### [Exercise]
From the data below, retype exactly the lines starting with the one that contains "Wybierz opcje (89, 971)" and ending with the one that contains "Docs (661, 2555)", both included.

'''

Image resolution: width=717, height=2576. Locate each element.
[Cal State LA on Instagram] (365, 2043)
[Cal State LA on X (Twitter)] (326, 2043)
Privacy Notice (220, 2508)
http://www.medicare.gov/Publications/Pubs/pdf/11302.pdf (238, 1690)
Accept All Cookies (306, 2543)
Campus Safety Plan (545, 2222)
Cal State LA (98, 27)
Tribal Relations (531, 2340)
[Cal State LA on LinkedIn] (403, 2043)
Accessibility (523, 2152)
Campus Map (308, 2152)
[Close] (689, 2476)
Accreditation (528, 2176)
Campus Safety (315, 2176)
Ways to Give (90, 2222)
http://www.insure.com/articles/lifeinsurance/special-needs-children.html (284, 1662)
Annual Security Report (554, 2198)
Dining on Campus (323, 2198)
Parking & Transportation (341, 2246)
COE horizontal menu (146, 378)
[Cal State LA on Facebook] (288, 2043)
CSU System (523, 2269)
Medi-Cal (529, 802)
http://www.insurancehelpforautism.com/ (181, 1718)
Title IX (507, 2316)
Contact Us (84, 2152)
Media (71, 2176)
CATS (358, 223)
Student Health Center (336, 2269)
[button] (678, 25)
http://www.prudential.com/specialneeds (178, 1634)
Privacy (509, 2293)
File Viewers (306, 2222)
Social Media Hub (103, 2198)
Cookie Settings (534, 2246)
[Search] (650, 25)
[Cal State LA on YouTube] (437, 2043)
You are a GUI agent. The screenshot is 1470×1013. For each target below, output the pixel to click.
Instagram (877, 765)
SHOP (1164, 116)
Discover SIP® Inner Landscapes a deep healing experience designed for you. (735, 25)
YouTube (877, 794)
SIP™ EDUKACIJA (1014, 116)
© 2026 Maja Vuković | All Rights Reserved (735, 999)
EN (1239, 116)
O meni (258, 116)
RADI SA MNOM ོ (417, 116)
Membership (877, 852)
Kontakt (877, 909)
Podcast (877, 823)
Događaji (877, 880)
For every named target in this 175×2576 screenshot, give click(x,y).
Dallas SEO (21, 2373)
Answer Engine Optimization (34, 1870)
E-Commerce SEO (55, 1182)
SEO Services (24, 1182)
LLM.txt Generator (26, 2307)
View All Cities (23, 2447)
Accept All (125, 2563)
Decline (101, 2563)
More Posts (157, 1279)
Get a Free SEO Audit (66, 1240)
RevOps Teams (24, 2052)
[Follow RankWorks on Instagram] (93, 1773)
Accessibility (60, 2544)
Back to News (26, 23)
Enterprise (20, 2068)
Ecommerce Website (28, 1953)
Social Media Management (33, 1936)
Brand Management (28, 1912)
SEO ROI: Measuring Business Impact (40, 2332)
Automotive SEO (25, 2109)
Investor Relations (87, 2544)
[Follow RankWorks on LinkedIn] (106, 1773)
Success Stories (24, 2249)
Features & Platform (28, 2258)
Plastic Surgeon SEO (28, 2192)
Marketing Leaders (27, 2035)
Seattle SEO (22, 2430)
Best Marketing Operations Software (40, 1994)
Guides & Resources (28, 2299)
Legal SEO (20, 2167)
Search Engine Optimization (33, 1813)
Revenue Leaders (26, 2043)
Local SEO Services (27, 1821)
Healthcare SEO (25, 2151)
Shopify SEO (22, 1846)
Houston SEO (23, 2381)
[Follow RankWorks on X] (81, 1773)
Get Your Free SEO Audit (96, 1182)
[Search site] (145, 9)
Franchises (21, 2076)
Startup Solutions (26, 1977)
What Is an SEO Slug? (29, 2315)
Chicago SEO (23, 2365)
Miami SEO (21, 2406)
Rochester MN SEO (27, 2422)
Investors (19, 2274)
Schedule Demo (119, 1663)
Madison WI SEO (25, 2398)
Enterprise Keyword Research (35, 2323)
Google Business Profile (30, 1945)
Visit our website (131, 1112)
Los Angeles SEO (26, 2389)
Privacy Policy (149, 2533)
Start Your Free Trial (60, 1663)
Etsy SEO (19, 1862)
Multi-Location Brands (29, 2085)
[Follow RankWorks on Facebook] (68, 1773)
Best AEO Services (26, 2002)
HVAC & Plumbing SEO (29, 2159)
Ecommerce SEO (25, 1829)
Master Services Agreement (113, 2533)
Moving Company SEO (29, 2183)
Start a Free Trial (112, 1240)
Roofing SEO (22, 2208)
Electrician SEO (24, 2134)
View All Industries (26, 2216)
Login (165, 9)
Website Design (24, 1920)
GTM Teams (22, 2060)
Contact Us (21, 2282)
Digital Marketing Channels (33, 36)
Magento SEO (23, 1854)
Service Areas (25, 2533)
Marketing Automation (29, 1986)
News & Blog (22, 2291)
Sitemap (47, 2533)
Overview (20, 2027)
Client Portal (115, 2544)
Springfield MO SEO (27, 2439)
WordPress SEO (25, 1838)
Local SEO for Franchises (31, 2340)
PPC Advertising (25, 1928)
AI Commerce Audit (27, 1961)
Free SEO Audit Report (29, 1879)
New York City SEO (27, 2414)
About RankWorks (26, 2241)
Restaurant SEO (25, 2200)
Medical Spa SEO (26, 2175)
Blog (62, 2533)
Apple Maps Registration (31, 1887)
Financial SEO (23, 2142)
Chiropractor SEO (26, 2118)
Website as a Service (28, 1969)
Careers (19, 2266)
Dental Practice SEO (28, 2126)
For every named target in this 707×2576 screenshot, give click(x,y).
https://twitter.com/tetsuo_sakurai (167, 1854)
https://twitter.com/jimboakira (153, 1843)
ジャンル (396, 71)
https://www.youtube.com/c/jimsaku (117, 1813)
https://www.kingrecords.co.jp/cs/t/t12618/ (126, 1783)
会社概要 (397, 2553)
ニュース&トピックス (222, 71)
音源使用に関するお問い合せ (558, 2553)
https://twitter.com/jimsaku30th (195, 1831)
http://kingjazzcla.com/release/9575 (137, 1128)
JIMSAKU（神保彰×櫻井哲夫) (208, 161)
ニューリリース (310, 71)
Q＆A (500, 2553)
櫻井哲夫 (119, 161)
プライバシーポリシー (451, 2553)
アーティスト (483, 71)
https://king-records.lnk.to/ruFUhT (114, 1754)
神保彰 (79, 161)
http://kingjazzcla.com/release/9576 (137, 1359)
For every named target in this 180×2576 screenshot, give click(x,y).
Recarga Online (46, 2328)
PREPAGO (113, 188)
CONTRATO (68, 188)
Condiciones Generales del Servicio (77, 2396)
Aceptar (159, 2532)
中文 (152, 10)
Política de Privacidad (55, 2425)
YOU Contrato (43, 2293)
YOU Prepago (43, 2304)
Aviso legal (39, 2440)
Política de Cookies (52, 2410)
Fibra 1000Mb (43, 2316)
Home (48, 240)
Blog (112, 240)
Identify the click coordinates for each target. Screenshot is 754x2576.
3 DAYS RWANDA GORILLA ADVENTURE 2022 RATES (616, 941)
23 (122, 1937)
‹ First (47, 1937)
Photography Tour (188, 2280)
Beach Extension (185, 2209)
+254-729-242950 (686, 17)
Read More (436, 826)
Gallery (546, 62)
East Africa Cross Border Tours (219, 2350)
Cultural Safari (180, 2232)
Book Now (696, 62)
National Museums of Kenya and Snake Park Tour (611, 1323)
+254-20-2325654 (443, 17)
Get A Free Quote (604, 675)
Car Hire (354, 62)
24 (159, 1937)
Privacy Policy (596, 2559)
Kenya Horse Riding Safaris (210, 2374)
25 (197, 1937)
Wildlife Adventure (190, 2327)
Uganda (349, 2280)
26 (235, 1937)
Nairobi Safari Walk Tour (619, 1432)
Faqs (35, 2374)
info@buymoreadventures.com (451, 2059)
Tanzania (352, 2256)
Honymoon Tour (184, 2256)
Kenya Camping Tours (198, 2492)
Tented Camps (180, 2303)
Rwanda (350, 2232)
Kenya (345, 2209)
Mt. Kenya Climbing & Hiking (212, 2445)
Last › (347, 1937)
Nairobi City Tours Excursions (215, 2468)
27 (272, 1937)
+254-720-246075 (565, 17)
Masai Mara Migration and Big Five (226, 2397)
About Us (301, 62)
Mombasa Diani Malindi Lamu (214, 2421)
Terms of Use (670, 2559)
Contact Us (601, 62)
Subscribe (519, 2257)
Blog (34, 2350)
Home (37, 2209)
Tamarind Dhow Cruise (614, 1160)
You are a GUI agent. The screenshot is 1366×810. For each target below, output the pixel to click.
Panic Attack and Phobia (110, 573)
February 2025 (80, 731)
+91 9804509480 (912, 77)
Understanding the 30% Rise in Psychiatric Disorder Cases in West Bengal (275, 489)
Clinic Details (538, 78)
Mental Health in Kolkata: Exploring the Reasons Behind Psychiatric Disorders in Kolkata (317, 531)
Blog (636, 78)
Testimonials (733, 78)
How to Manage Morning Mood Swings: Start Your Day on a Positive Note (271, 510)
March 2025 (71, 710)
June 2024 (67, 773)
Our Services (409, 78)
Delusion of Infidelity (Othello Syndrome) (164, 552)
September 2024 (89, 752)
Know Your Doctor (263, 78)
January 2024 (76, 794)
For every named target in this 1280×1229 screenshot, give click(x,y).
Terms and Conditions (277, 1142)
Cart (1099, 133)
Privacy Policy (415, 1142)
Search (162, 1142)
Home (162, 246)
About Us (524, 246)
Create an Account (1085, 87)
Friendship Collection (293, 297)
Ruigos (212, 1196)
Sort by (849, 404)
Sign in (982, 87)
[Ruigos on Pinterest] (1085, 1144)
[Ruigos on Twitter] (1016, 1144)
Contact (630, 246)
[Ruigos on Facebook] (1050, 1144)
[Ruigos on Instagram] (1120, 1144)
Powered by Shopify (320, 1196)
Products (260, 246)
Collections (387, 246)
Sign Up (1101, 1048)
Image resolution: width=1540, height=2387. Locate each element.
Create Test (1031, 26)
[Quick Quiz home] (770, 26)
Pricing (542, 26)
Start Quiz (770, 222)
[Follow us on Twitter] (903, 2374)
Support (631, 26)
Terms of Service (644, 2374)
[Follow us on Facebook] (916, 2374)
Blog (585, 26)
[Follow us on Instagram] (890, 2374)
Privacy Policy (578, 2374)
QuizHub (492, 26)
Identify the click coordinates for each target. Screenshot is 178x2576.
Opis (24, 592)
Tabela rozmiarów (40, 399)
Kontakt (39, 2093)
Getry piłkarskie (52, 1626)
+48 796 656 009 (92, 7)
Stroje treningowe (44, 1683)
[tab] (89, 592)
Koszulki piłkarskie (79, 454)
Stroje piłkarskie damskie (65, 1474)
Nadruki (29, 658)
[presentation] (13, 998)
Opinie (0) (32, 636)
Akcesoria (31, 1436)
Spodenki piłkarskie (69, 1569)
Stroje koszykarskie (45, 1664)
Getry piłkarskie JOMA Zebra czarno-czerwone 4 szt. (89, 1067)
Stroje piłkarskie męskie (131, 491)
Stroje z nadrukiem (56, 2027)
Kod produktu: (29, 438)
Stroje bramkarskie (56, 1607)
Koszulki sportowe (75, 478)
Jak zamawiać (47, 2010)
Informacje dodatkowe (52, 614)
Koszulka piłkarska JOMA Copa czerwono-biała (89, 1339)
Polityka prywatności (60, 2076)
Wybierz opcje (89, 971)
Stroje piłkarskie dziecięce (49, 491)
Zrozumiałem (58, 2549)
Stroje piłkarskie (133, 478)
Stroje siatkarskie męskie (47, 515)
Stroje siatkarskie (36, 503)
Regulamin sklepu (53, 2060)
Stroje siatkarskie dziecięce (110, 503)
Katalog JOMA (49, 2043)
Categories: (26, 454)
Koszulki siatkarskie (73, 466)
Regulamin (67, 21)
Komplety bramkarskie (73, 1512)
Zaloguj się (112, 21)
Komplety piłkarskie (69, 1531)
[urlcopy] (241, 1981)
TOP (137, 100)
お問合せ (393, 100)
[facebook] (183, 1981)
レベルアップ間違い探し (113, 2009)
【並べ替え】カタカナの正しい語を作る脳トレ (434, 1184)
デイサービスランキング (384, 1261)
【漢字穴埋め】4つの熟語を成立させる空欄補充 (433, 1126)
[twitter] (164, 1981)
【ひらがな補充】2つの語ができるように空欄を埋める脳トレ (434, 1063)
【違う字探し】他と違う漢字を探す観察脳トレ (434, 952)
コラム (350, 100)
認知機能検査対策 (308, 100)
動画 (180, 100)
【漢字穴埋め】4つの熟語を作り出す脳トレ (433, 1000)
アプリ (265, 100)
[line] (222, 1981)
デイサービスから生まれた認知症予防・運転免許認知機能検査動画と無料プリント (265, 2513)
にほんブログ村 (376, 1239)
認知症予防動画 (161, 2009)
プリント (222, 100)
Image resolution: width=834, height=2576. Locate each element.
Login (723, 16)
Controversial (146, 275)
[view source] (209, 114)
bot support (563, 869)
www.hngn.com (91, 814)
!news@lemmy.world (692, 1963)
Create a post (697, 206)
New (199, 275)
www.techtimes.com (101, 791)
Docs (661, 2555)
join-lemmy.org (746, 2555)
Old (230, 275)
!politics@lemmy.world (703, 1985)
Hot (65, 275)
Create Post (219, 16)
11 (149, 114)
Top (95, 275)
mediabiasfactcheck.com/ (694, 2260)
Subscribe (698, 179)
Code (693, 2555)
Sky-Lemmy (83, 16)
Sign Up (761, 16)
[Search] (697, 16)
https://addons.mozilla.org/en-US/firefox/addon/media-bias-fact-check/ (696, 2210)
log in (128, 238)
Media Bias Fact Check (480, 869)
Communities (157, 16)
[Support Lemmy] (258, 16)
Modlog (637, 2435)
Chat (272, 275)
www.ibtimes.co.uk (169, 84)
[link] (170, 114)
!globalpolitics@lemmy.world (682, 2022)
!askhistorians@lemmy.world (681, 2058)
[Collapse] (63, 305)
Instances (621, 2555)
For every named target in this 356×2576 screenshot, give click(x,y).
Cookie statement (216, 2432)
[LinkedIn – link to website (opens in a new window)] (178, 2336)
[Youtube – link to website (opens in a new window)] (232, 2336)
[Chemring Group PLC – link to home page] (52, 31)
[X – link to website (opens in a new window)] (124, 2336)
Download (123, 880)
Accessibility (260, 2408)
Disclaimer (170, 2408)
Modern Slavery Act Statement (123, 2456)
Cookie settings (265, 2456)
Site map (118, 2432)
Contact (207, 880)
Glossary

'''

### [Response]
Wybierz opcje (89, 971)
Stroje piłkarskie dziecięce (49, 491)
Zrozumiałem (58, 2549)
Stroje piłkarskie (133, 478)
Stroje siatkarskie męskie (47, 515)
Stroje siatkarskie (36, 503)
Regulamin sklepu (53, 2060)
Stroje siatkarskie dziecięce (110, 503)
Katalog JOMA (49, 2043)
Categories: (26, 454)
Koszulki siatkarskie (73, 466)
Regulamin (67, 21)
Komplety bramkarskie (73, 1512)
Zaloguj się (112, 21)
Komplety piłkarskie (69, 1531)
[urlcopy] (241, 1981)
TOP (137, 100)
お問合せ (393, 100)
[facebook] (183, 1981)
レベルアップ間違い探し (113, 2009)
【並べ替え】カタカナの正しい語を作る脳トレ (434, 1184)
デイサービスランキング (384, 1261)
【漢字穴埋め】4つの熟語を成立させる空欄補充 (433, 1126)
[twitter] (164, 1981)
【ひらがな補充】2つの語ができるように空欄を埋める脳トレ (434, 1063)
【違う字探し】他と違う漢字を探す観察脳トレ (434, 952)
コラム (350, 100)
認知機能検査対策 (308, 100)
動画 (180, 100)
【漢字穴埋め】4つの熟語を作り出す脳トレ (433, 1000)
アプリ (265, 100)
[line] (222, 1981)
デイサービスから生まれた認知症予防・運転免許認知機能検査動画と無料プリント (265, 2513)
にほんブログ村 (376, 1239)
認知症予防動画 (161, 2009)
プリント (222, 100)
Image resolution: width=834, height=2576. Locate each element.
Login (723, 16)
Controversial (146, 275)
[view source] (209, 114)
bot support (563, 869)
www.hngn.com (91, 814)
!news@lemmy.world (692, 1963)
Create a post (697, 206)
New (199, 275)
www.techtimes.com (101, 791)
Docs (661, 2555)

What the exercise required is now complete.